Apparently not, as the .NET Framework SDK documentation makes almost no mention of the possibility that an asynchronous file operation will block and complete synchronously. In addition, most asynchronous I/O samples in the SDK and on other Web sites show "asynchronous" operations that don't actually execute in the background.

In this article, I'll show you how the asynchronous file I/O routines are supposed to work, demonstrate that they often don't work as expected, explain why, and show you how to guarantee that your asynchronous file operations occur in the background without blocking the main execution thread.

A Refresher

To a processor capable of several billion operations per second, an I/O device that requires milliseconds for positioning and transfers data at a couple hundred megabits per second is slow, even glacial. Whenever your application writes data to or reads data from a disk or network file, the processor spends most of its time waiting for the I/O channel or servicing other tasks. In either case, your program's execution is blocked, waiting for the file operation to complete. Even with fast hard drives that can write 10MB or more per second, that's a full second that your application is unresponsive. Try blocking your GUI application for a full second, and see how quickly your users complain about a clunky interface.

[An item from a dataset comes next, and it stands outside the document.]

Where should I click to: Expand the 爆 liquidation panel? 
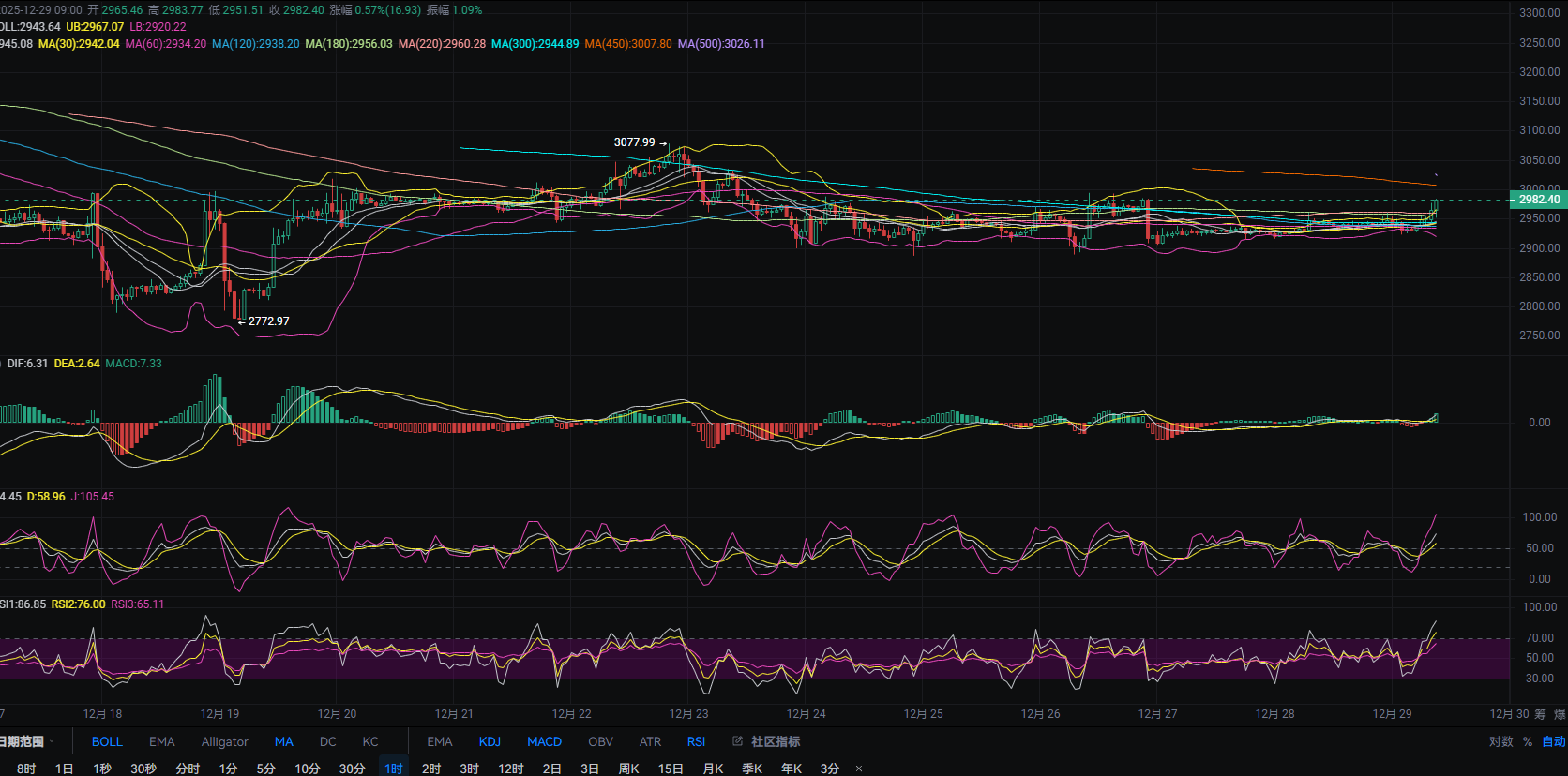click(x=1560, y=714)
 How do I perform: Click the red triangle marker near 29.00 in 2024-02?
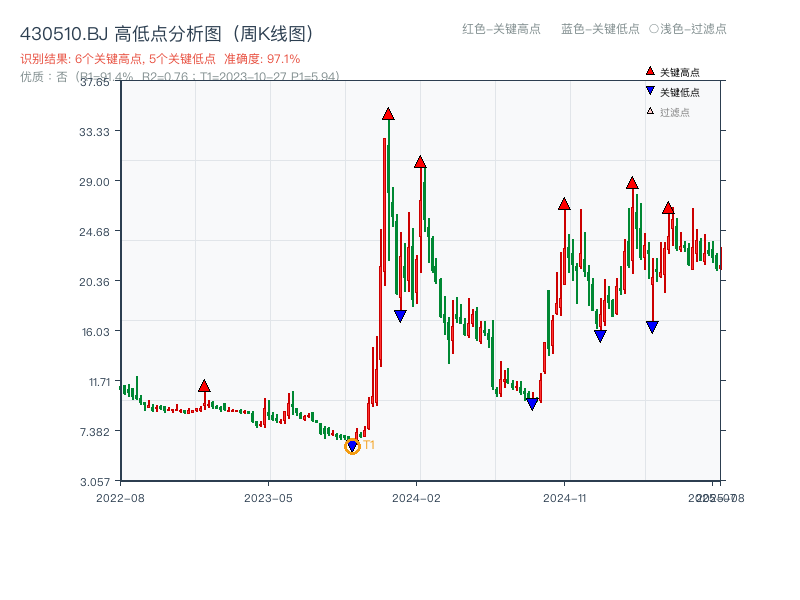(x=420, y=161)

Another situation in which slow file operations are annoying is when you have to read from or write to multiple files. Imagine having to read two different large files when your application starts. Each file takes 15 seconds to load, which means that it takes 30 seconds for your application to load. It probably wouldn't surprise you to learn that you could load both files in a total of about 15 seconds if you could tell the computer to do two things at once. While it's waiting on the I/O channel for one of the files, it can be gathering data from the other file.

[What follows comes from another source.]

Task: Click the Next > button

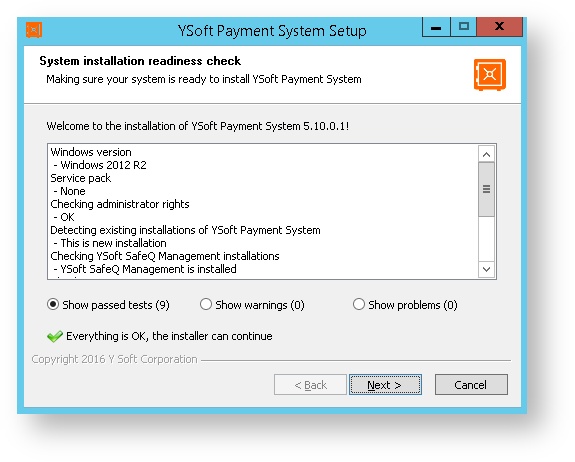Action: click(x=385, y=385)
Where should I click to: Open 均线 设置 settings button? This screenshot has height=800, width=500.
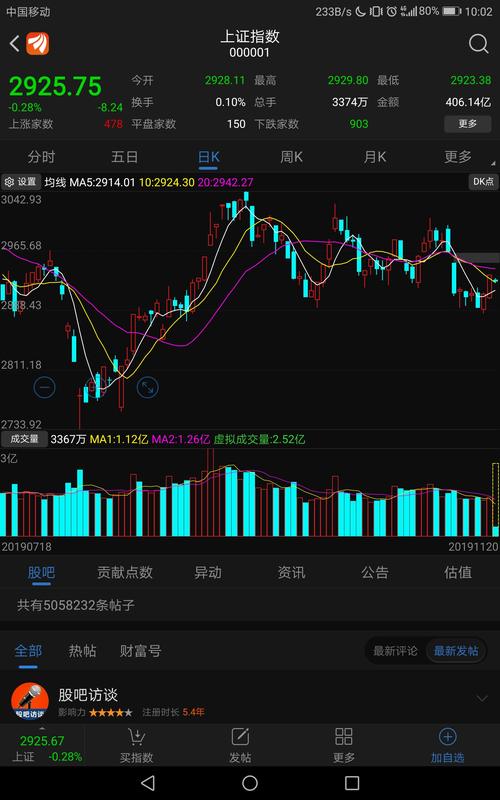coord(21,182)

Operations that occur in the order that they're specified are said to occur synchronously. Most of the time, we want our programs to operate synchronously, because the program's logic depends on it. It would be unfortunate, for example, if the computer tried to use the result of a calculation before the result was computed.

Sometimes, though, we don't really care about the order of some intermediate steps, just so long as all of the steps are completed before we have to use any of the results. For example, think of the instructions to bake cookies:

Gather the ingredients Preheat the oven to 450 degrees Lightly grease a cookie tray Mix the ingredients in a bowl Put the cookie dough on the tray Place tray in oven and cook until golden brown

It's pretty obvious here that it doesn't matter in what order the first three operations happen, or if they all happen concurrently. You just have to make sure that you gather the ingredients before you try to mix them, that the cookie tray is greased and the ingredients are mixed before you put the dough on it, and that the oven is preheated before you pop the tray in. If you have a helper, you can save time by having him preheat the oven and grease the cookie tray while you're gathering and mixing the ingredients.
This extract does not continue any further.